• [What this task involves] Update the material below by replacing "Where should I click to" with "Where do I click to" wherever it occurs, leaving everything else as it is.

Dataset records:

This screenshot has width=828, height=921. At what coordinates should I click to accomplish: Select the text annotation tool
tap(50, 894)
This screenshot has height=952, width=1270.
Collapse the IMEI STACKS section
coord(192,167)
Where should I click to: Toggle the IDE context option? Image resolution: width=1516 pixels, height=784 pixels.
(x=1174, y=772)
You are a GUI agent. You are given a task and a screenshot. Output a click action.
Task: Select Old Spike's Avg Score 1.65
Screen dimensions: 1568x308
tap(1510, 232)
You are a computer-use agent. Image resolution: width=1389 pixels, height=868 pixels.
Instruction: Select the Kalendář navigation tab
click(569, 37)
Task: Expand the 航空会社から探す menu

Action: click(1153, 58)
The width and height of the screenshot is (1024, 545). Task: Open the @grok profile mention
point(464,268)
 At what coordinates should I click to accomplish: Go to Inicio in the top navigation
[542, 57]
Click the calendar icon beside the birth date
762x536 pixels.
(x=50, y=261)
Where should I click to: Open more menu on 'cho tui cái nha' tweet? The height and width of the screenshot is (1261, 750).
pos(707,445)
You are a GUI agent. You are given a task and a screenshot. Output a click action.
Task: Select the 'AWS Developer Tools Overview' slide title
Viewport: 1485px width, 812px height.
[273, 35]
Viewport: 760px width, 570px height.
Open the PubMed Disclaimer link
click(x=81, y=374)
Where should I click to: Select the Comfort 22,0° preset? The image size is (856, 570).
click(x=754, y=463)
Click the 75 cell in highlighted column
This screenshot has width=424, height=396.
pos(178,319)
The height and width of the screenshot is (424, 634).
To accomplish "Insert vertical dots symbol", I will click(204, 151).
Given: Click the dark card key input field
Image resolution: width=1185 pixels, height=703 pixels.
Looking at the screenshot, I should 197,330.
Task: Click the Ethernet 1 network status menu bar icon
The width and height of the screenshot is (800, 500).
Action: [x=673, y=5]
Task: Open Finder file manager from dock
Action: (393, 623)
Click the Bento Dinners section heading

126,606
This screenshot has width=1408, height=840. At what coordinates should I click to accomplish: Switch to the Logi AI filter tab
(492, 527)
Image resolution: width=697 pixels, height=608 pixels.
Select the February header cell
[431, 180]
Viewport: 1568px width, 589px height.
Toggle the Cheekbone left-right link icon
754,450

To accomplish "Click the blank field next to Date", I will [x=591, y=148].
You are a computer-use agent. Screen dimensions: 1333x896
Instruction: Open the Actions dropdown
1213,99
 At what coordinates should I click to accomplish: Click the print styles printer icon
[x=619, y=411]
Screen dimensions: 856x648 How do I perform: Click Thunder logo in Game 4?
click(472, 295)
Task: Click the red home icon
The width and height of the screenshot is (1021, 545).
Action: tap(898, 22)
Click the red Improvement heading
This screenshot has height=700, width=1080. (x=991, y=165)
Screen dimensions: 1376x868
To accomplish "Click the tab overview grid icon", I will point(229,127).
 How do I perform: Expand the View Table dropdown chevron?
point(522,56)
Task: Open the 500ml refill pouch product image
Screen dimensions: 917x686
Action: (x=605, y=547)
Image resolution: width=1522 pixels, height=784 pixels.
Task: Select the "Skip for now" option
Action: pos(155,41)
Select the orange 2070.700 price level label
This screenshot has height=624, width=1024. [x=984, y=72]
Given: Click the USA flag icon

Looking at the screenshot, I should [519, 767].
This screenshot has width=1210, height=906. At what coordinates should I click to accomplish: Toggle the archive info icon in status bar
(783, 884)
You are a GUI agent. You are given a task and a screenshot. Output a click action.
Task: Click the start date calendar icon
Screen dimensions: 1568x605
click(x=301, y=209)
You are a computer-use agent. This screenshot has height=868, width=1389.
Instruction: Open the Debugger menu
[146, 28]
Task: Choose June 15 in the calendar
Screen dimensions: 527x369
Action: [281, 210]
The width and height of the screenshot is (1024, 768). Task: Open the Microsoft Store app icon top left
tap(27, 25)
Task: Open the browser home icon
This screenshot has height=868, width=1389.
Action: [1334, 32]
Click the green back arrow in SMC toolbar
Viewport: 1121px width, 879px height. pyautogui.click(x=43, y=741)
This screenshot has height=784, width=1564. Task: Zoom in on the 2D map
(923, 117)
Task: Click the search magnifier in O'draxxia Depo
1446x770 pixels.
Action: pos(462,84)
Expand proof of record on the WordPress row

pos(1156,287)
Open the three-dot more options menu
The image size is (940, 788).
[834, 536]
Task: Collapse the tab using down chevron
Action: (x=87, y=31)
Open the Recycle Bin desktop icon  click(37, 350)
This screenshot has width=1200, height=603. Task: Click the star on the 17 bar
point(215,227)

• [Result of the task]
This screenshot has width=828, height=921. At what coordinates should I click to accomplish: Select the text annotation tool
tap(50, 894)
This screenshot has height=952, width=1270.
Collapse the IMEI STACKS section
coord(192,167)
Where do I click to: Toggle the IDE context option? Image resolution: width=1516 pixels, height=784 pixels.
(x=1174, y=772)
You are a GUI agent. You are given a task and a screenshot. Output a click action.
Task: Select Old Spike's Avg Score 1.65
Screen dimensions: 1568x308
tap(1510, 232)
You are a computer-use agent. Image resolution: width=1389 pixels, height=868 pixels.
Instruction: Select the Kalendář navigation tab
click(569, 37)
Task: Expand the 航空会社から探す menu

Action: click(1153, 58)
The width and height of the screenshot is (1024, 545). Task: Open the @grok profile mention
point(464,268)
 At what coordinates should I click to accomplish: Go to Inicio in the top navigation
[542, 57]
Click the calendar icon beside the birth date
762x536 pixels.
(x=50, y=261)
Where do I click to: Open more menu on 'cho tui cái nha' tweet? The height and width of the screenshot is (1261, 750).
pos(707,445)
You are a GUI agent. You are given a task and a screenshot. Output a click action.
Task: Select the 'AWS Developer Tools Overview' slide title
Viewport: 1485px width, 812px height.
[273, 35]
Viewport: 760px width, 570px height.
Open the PubMed Disclaimer link
click(x=81, y=374)
Where do I click to: Select the Comfort 22,0° preset? The image size is (856, 570).
click(x=754, y=463)
Click the 75 cell in highlighted column
This screenshot has width=424, height=396.
pos(178,319)
The height and width of the screenshot is (424, 634).
To accomplish "Insert vertical dots symbol", I will click(204, 151).
Given: Click the dark card key input field
Image resolution: width=1185 pixels, height=703 pixels.
Looking at the screenshot, I should 197,330.
Task: Click the Ethernet 1 network status menu bar icon
The width and height of the screenshot is (800, 500).
Action: [x=673, y=5]
Task: Open Finder file manager from dock
Action: (393, 623)
Click the Bento Dinners section heading

126,606
This screenshot has width=1408, height=840. At what coordinates should I click to accomplish: Switch to the Logi AI filter tab
(492, 527)
Image resolution: width=697 pixels, height=608 pixels.
Select the February header cell
[431, 180]
Viewport: 1568px width, 589px height.
Toggle the Cheekbone left-right link icon
754,450

To accomplish "Click the blank field next to Date", I will [x=591, y=148].
You are a computer-use agent. Screen dimensions: 1333x896
Instruction: Open the Actions dropdown
1213,99
 At what coordinates should I click to accomplish: Click the print styles printer icon
[x=619, y=411]
Screen dimensions: 856x648 How do I perform: Click Thunder logo in Game 4?
click(472, 295)
Task: Click the red home icon
The width and height of the screenshot is (1021, 545).
Action: tap(898, 22)
Click the red Improvement heading
This screenshot has height=700, width=1080. (x=991, y=165)
Screen dimensions: 1376x868
To accomplish "Click the tab overview grid icon", I will point(229,127).
 How do I perform: Expand the View Table dropdown chevron?
point(522,56)
Task: Open the 500ml refill pouch product image
Screen dimensions: 917x686
Action: (x=605, y=547)
Image resolution: width=1522 pixels, height=784 pixels.
Task: Select the "Skip for now" option
Action: pos(155,41)
Select the orange 2070.700 price level label
This screenshot has height=624, width=1024. [x=984, y=72]
Given: Click the USA flag icon

Looking at the screenshot, I should [519, 767].
This screenshot has width=1210, height=906. At what coordinates should I click to accomplish: Toggle the archive info icon in status bar
(783, 884)
You are a GUI agent. You are given a task and a screenshot. Output a click action.
Task: Click the start date calendar icon
Screen dimensions: 1568x605
click(x=301, y=209)
You are a computer-use agent. This screenshot has height=868, width=1389.
Instruction: Open the Debugger menu
[146, 28]
Task: Choose June 15 in the calendar
Screen dimensions: 527x369
Action: [281, 210]
The width and height of the screenshot is (1024, 768). Task: Open the Microsoft Store app icon top left
tap(27, 25)
Task: Open the browser home icon
This screenshot has height=868, width=1389.
Action: [1334, 32]
Click the green back arrow in SMC toolbar
Viewport: 1121px width, 879px height. pyautogui.click(x=43, y=741)
This screenshot has height=784, width=1564. Task: Zoom in on the 2D map
(923, 117)
Task: Click the search magnifier in O'draxxia Depo
1446x770 pixels.
Action: pos(462,84)
Expand proof of record on the WordPress row

pos(1156,287)
Open the three-dot more options menu
The image size is (940, 788).
[834, 536]
Task: Collapse the tab using down chevron
Action: (x=87, y=31)
Open the Recycle Bin desktop icon  click(37, 350)
This screenshot has width=1200, height=603. Task: Click the star on the 17 bar
point(215,227)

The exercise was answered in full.